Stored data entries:
★ ★ ★
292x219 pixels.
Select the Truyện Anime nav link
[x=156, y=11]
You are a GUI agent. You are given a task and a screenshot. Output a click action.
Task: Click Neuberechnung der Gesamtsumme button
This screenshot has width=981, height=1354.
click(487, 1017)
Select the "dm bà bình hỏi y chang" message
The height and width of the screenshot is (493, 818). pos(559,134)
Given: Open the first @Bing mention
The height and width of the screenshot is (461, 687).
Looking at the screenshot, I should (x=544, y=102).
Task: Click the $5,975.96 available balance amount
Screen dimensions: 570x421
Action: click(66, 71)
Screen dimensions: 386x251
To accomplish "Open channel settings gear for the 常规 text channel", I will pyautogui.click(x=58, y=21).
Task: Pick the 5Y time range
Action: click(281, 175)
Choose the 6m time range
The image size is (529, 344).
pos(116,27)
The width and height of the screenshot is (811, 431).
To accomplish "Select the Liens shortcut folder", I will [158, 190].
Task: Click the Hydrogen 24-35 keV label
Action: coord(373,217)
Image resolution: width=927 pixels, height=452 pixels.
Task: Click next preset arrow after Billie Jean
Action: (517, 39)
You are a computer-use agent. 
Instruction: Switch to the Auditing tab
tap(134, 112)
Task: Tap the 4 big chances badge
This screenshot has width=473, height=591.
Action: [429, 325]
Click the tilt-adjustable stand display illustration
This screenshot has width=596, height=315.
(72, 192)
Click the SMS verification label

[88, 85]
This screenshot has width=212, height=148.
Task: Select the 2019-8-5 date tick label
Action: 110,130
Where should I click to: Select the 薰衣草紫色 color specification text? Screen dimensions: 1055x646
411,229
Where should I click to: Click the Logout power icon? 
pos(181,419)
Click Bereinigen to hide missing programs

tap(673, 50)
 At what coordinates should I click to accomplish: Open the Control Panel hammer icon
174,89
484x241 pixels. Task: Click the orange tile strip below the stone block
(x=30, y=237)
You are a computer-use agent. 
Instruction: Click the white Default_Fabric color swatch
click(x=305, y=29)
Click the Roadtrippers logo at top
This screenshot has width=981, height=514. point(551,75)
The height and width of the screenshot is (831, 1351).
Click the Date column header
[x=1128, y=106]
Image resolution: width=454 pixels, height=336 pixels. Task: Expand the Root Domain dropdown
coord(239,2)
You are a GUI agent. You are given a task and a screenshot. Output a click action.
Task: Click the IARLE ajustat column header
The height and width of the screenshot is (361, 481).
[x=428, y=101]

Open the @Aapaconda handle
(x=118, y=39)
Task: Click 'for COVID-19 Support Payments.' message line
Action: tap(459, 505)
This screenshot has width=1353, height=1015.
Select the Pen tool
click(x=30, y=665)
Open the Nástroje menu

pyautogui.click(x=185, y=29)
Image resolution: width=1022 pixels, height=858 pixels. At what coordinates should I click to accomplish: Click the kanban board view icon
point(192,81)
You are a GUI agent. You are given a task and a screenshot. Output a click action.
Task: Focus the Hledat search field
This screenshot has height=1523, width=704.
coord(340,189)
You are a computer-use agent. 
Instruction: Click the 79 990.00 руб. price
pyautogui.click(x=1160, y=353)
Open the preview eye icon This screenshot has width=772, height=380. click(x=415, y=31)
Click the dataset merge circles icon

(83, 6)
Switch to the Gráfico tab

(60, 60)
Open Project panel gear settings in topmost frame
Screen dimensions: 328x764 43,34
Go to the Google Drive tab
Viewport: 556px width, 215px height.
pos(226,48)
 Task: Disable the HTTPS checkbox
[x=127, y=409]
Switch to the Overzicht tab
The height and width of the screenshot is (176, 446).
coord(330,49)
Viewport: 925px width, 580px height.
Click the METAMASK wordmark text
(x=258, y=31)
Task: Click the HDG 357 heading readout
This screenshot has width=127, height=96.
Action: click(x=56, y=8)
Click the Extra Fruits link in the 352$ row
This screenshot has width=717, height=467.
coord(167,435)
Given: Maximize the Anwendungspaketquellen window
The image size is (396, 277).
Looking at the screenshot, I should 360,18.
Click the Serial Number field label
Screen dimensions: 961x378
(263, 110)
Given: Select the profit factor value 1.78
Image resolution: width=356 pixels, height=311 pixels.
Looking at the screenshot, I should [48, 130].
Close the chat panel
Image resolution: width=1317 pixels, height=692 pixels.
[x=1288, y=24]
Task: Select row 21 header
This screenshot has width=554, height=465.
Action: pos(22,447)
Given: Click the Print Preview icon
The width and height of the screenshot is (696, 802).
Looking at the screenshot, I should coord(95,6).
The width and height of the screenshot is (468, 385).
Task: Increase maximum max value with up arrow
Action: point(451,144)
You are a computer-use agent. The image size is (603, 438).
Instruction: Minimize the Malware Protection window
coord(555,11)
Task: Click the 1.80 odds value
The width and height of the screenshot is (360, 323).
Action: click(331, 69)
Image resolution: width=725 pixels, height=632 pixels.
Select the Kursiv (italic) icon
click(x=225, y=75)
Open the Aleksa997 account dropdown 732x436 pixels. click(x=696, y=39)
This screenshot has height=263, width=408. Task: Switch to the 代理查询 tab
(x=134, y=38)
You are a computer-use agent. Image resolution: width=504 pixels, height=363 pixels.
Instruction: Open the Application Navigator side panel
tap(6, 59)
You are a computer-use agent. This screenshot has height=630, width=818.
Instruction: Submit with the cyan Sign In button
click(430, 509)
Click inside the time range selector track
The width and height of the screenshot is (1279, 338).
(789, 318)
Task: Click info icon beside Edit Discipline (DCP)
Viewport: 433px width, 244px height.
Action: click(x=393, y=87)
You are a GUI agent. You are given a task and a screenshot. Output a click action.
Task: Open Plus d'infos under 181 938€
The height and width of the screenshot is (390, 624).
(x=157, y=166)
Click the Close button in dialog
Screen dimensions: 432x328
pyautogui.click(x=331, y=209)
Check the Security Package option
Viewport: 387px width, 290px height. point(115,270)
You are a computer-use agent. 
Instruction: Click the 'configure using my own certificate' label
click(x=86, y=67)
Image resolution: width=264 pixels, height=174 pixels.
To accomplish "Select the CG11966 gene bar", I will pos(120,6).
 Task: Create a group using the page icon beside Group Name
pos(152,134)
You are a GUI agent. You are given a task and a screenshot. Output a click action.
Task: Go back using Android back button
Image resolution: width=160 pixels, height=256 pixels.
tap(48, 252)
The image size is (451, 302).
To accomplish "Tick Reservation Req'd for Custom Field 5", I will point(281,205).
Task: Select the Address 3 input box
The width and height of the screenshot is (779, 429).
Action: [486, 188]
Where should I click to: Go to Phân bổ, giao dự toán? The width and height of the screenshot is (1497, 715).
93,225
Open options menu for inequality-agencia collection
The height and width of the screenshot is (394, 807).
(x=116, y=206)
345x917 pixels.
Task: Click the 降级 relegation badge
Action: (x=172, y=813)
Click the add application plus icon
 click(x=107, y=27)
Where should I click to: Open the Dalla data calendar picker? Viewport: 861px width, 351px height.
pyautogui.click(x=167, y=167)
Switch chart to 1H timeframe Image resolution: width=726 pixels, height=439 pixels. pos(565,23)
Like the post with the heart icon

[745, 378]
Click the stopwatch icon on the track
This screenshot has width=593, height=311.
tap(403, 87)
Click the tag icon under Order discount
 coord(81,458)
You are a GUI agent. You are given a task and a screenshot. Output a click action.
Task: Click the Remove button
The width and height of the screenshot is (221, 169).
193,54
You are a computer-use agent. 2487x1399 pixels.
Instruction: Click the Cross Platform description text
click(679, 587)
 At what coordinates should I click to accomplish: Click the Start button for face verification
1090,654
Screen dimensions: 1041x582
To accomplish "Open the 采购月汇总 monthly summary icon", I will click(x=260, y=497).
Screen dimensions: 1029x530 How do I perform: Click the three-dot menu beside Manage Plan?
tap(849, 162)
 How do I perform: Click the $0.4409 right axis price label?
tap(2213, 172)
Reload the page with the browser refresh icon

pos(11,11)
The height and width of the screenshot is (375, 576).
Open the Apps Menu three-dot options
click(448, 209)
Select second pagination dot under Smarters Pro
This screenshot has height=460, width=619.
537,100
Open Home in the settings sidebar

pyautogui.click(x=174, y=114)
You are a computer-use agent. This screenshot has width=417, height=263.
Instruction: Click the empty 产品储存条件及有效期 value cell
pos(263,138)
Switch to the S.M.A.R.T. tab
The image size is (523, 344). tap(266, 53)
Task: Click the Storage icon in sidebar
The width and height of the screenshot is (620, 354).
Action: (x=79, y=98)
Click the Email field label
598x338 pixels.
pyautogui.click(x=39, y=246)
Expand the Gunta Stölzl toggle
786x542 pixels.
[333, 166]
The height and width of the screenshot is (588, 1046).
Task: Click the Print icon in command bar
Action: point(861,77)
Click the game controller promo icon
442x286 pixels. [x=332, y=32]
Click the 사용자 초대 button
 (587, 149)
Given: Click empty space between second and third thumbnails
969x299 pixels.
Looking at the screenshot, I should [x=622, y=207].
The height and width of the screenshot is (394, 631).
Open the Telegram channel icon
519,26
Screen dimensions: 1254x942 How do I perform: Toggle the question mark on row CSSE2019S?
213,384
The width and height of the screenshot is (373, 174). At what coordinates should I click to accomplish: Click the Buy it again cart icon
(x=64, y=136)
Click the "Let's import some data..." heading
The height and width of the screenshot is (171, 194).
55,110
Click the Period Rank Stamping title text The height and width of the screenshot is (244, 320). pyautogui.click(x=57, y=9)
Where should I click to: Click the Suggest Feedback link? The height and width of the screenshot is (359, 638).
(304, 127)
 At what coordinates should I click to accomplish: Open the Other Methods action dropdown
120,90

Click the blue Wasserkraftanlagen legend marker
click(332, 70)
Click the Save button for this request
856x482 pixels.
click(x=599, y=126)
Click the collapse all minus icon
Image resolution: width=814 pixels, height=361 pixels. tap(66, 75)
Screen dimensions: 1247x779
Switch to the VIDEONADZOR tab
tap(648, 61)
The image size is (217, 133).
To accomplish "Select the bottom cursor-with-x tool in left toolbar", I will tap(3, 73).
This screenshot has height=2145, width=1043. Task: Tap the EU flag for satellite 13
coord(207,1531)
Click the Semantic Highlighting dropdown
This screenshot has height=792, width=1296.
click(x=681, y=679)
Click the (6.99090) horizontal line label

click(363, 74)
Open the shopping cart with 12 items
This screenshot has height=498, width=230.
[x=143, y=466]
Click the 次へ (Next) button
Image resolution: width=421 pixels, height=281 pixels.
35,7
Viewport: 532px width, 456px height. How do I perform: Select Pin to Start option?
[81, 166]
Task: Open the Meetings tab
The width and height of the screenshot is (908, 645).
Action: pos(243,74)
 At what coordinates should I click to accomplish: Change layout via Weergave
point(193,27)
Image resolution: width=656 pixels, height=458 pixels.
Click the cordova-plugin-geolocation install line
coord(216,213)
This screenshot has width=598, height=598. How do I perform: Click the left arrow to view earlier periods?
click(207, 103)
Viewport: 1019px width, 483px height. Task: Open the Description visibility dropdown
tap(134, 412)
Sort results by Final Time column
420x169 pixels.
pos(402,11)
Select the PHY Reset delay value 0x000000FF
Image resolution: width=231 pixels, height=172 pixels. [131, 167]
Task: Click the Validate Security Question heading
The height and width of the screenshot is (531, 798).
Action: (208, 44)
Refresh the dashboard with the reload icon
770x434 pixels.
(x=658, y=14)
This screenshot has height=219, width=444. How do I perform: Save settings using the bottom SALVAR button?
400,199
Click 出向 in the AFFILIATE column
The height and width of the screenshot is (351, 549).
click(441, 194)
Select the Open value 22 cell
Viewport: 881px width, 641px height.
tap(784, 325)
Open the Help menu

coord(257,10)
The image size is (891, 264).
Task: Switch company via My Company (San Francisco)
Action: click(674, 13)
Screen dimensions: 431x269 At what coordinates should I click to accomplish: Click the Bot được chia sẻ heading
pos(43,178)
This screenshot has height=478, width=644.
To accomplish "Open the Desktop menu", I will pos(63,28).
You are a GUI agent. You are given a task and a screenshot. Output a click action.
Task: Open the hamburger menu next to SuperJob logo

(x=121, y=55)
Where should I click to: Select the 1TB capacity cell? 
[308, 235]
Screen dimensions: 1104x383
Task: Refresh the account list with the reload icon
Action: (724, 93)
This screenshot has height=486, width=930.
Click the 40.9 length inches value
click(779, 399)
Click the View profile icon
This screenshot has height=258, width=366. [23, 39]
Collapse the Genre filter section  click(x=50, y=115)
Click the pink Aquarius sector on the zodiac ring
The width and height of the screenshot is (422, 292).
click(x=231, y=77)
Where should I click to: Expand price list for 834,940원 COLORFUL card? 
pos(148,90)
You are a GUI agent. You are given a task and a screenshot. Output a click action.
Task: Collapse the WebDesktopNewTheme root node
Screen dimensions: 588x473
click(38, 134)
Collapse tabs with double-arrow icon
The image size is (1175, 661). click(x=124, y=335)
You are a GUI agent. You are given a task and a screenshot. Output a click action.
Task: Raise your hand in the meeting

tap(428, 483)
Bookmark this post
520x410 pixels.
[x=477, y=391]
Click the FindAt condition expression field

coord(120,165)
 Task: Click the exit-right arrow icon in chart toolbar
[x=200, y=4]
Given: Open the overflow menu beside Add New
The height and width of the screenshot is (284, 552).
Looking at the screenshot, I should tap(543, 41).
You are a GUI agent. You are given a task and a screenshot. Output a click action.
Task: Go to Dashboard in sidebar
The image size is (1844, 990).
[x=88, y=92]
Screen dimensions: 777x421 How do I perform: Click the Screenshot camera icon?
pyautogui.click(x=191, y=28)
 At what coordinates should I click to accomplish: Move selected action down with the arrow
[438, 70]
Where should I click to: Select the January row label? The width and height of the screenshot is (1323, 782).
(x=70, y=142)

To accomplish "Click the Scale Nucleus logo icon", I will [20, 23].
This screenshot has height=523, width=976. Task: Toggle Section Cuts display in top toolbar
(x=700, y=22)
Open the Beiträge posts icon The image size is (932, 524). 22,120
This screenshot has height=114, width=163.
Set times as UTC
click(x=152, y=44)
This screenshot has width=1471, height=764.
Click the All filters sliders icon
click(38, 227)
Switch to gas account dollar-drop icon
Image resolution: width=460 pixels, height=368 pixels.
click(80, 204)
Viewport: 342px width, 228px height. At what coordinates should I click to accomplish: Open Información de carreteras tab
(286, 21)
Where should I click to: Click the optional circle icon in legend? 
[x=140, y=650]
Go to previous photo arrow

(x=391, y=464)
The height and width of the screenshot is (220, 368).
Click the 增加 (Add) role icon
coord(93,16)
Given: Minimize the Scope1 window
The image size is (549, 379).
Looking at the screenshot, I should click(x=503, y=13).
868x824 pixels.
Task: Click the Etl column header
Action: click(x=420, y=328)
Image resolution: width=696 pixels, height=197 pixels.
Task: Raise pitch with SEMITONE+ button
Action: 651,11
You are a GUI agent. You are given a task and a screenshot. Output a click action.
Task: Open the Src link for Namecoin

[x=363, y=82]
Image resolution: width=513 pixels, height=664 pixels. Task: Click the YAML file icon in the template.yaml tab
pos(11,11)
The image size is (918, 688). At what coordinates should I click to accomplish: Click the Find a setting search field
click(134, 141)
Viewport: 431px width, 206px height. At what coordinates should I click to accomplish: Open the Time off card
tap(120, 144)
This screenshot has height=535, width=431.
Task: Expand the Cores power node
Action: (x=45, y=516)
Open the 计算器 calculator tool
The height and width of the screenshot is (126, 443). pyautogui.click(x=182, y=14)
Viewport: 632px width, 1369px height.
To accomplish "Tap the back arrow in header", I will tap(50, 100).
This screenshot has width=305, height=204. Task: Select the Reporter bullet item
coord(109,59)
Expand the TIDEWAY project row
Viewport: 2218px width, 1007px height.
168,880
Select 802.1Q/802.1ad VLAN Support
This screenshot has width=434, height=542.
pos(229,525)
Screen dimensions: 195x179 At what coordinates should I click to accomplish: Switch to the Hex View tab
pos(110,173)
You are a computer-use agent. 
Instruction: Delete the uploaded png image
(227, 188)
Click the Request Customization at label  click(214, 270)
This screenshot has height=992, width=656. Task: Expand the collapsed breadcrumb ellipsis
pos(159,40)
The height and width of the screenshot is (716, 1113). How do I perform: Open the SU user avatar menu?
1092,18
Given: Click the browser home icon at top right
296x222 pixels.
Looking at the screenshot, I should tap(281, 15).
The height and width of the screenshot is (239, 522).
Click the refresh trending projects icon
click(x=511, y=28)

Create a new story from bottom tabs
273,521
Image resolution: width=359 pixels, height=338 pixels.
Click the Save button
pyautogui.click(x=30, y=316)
★ ★ ★
*THE PROBLEM*. What is needed is an exact copy of the entries from their first line down to the line with "Screen dimensions: 386x251", that line included, and nothing beyond it.

*RESPONSE BOX*.
292x219 pixels.
Select the Truyện Anime nav link
[x=156, y=11]
You are a GUI agent. You are given a task and a screenshot. Output a click action.
Task: Click Neuberechnung der Gesamtsumme button
This screenshot has width=981, height=1354.
click(487, 1017)
Select the "dm bà bình hỏi y chang" message
The height and width of the screenshot is (493, 818). pos(559,134)
Given: Open the first @Bing mention
The height and width of the screenshot is (461, 687).
Looking at the screenshot, I should (x=544, y=102).
Task: Click the $5,975.96 available balance amount
Screen dimensions: 570x421
Action: click(66, 71)
Screen dimensions: 386x251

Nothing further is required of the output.